* [DATA]
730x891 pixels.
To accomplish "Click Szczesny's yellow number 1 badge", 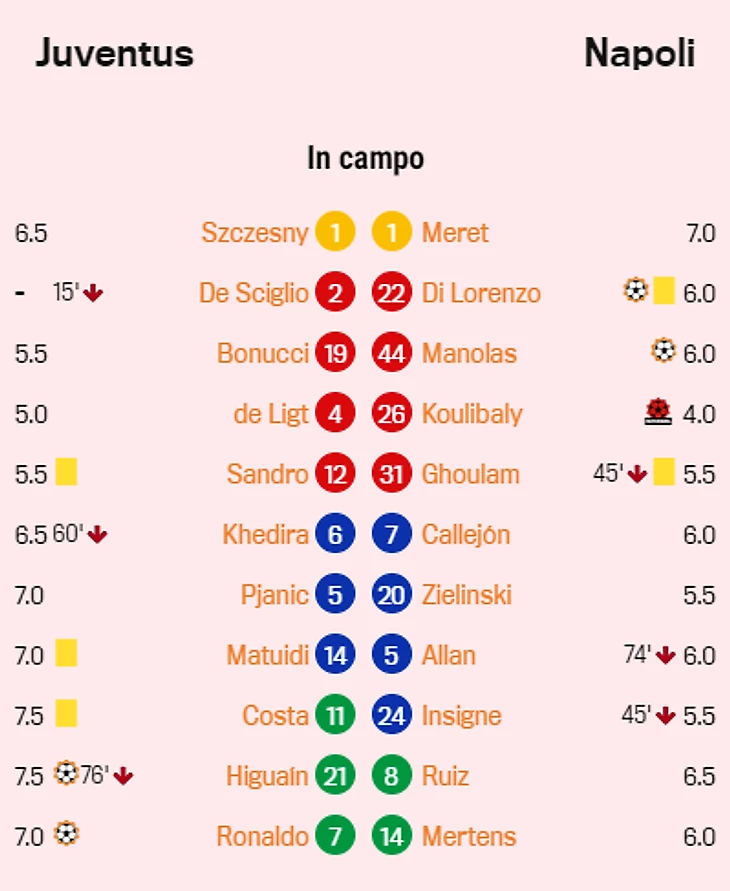I will point(335,233).
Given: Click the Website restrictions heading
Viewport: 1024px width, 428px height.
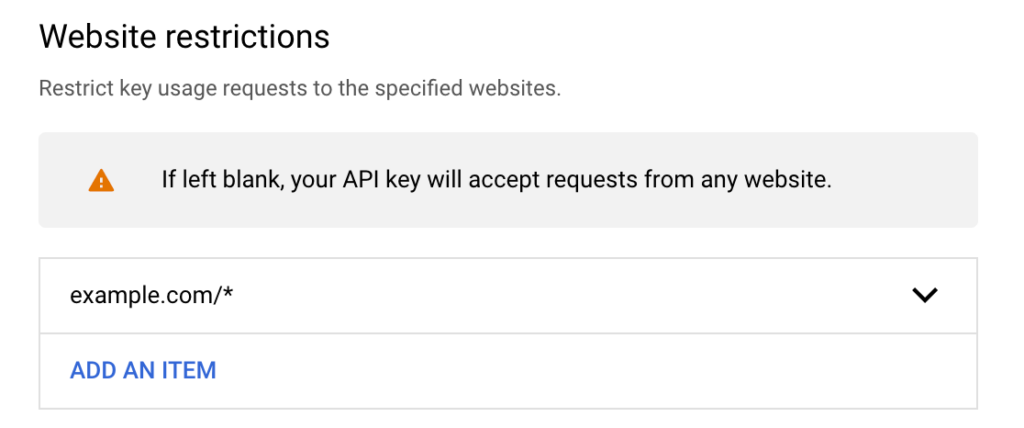Looking at the screenshot, I should pos(184,37).
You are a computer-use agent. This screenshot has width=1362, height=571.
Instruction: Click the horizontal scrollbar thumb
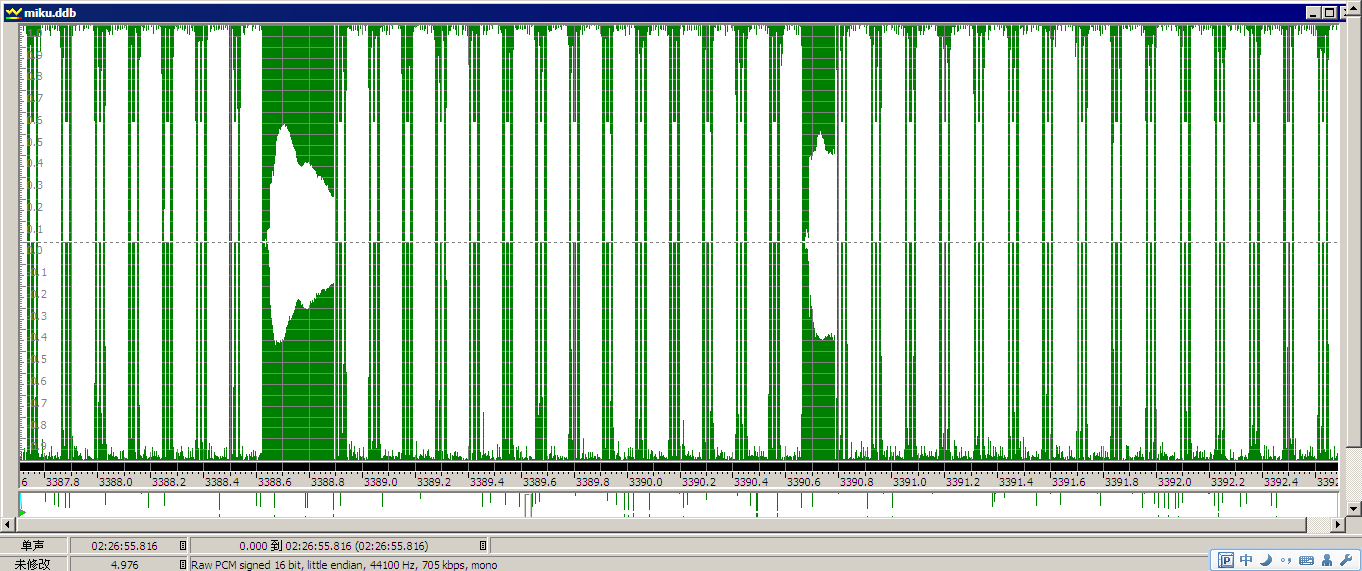[662, 525]
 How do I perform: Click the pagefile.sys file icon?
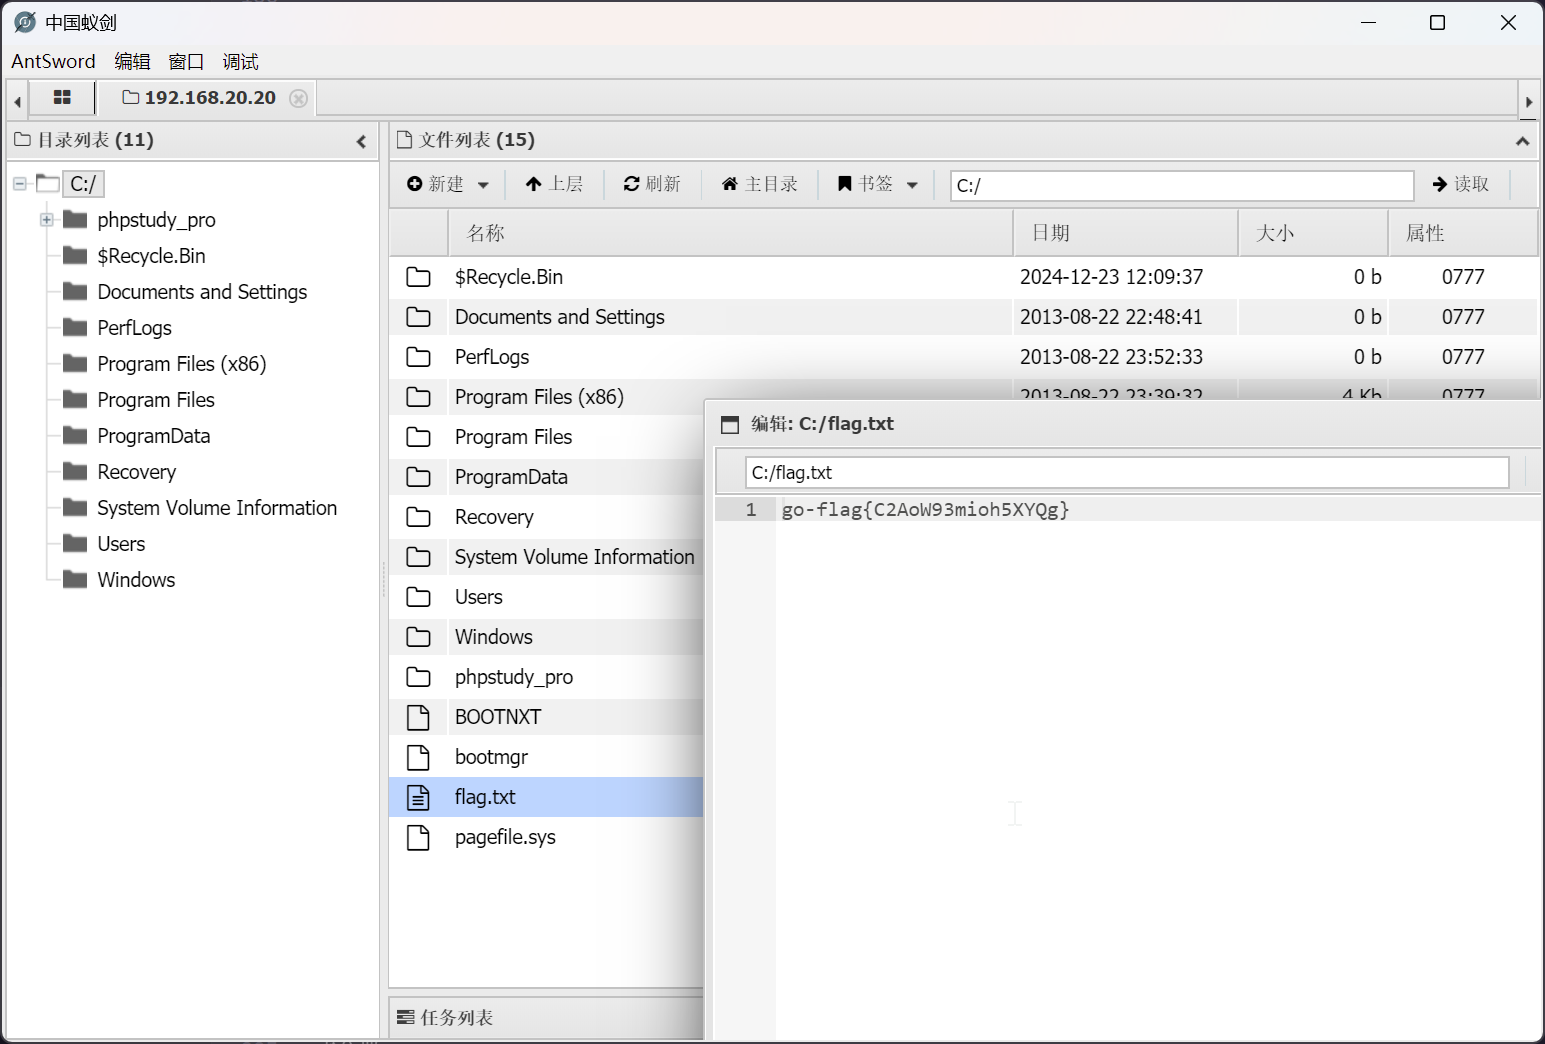click(x=418, y=837)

* [TASK TO COMPLETE]
This task calls for the lines from the line holding "Instruction: Click the" through the last line above, restated word for word with both ends included and the pictures dropped.

* [TASK RESULT]
Instruction: Click the horizontal scrollbar thumb
[662, 525]
 How do I perform: Click the pagefile.sys file icon?
click(x=418, y=837)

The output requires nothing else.